How to judge that it is done? Well, I mostly went off time and taste. Six months or so was a good stopping point and what Shih and Umansky recommend in Koji Alchemy. This was when I strained the mixture and then passed the liquid through layers of cheesecloth. To ensure it does not keep fermenting, I sterilized the soy sauce. I sealed it in a bag and heated and put in a circulating water bath held at 195F (90C) for 2 hours.
The initial shoyu flavor I would describe it as mostly like koji with salt and some umami in the background. Not bad, just felt like all my mistakes did not allow for this process to do its thing. It was also pretty beige in color. Not what I expected.

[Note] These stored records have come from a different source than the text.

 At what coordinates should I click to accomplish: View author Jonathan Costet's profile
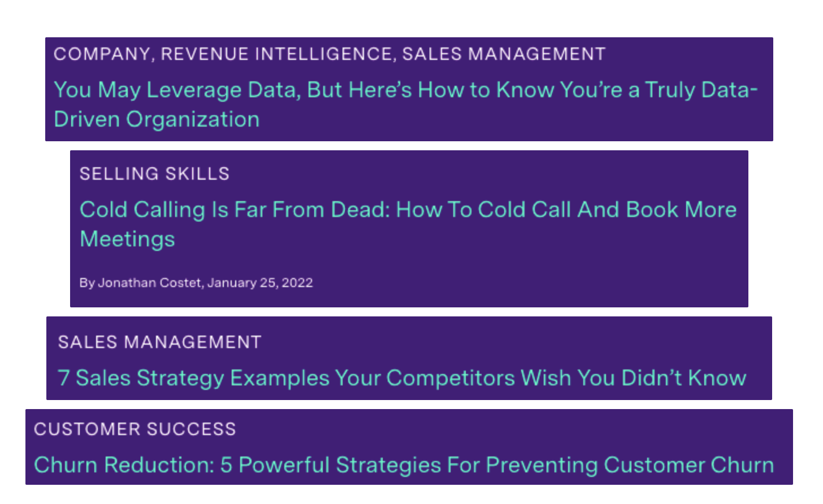(x=149, y=283)
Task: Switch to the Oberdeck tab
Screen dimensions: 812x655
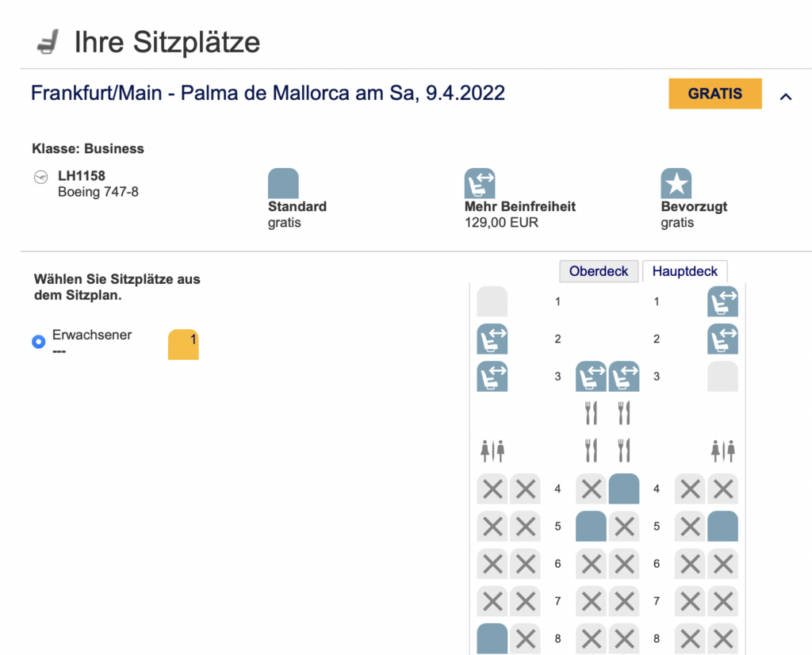Action: pos(599,271)
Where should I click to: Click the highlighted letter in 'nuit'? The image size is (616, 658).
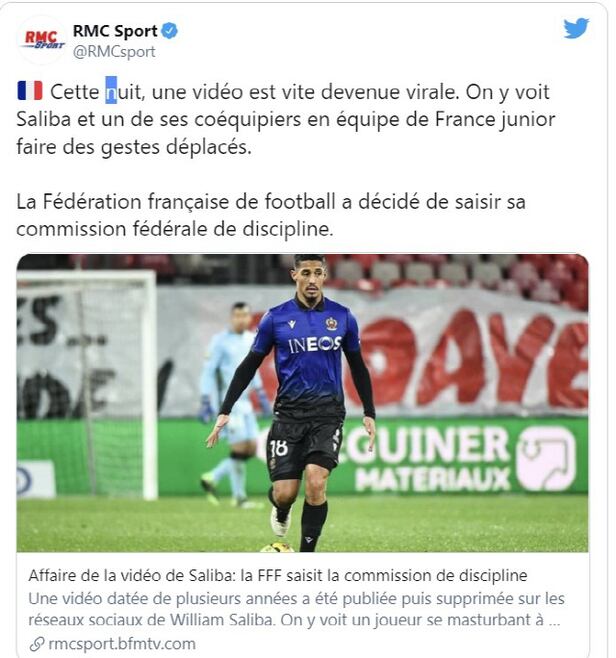(x=111, y=90)
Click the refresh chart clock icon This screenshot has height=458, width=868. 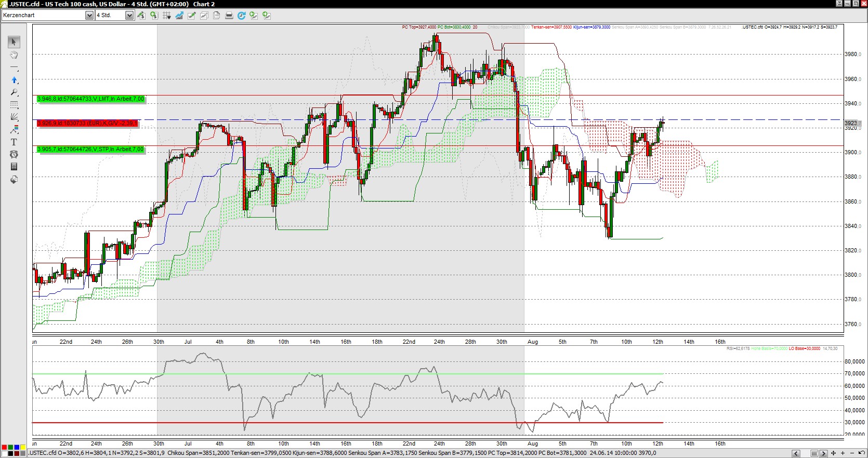[241, 16]
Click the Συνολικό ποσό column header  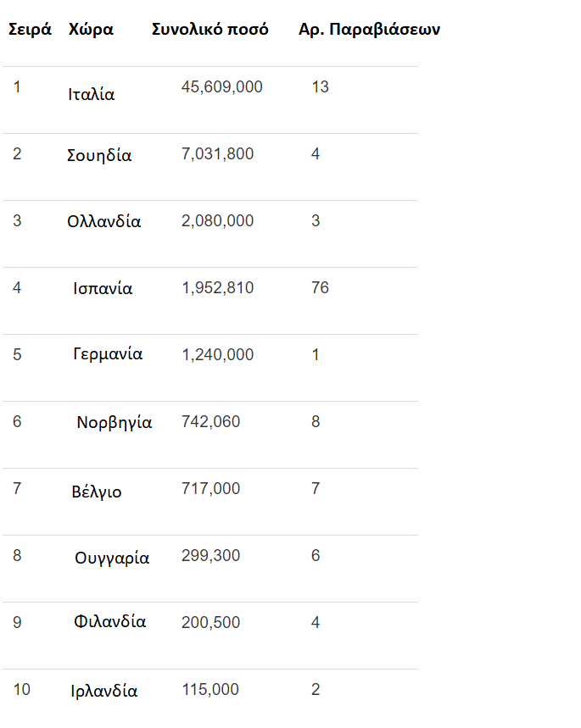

So, I did more research on the web and watched a couple of YouTube videos. It really should be allowed to age and then see how it develops. Also, exposing the bottles to the sun will darken the color and also impact the flavor. I did just that. Left the bottles by the window sill for a few weeks and sure enough, they do gradually darken. Not pitch black soy sauce color but more of deep brown. With age the flavor really came into balance. The saltiness is of course there, but also really nice savory notes, some sweetness in the end and a wonderful aroma when you open the bottle.
I use it mostly as a “finishing” sauce or when I really want to let it shine as a flavor. One great example is in a tuna or salmon poke bowl. I can use far more of my shoyu than the recipe asks for and it does not overwhelm the fish. I also love drizzling on bowls of rice when I make katsu and it really works as a topping (along with green onions, garlic, ginger) for grilled steak. Speaking of sauces, I’ve been adding it to anything from salad dressing to red wine butter sauce to Hollandaise. Anywhere where you need a hit of savory complexity and some salt, add that shoyu.

This post feels like it is getting pretty long already. So, to wrap up, I’ll learn from the mistakes of the first shoyu try and hopefully get a better product with less fuss.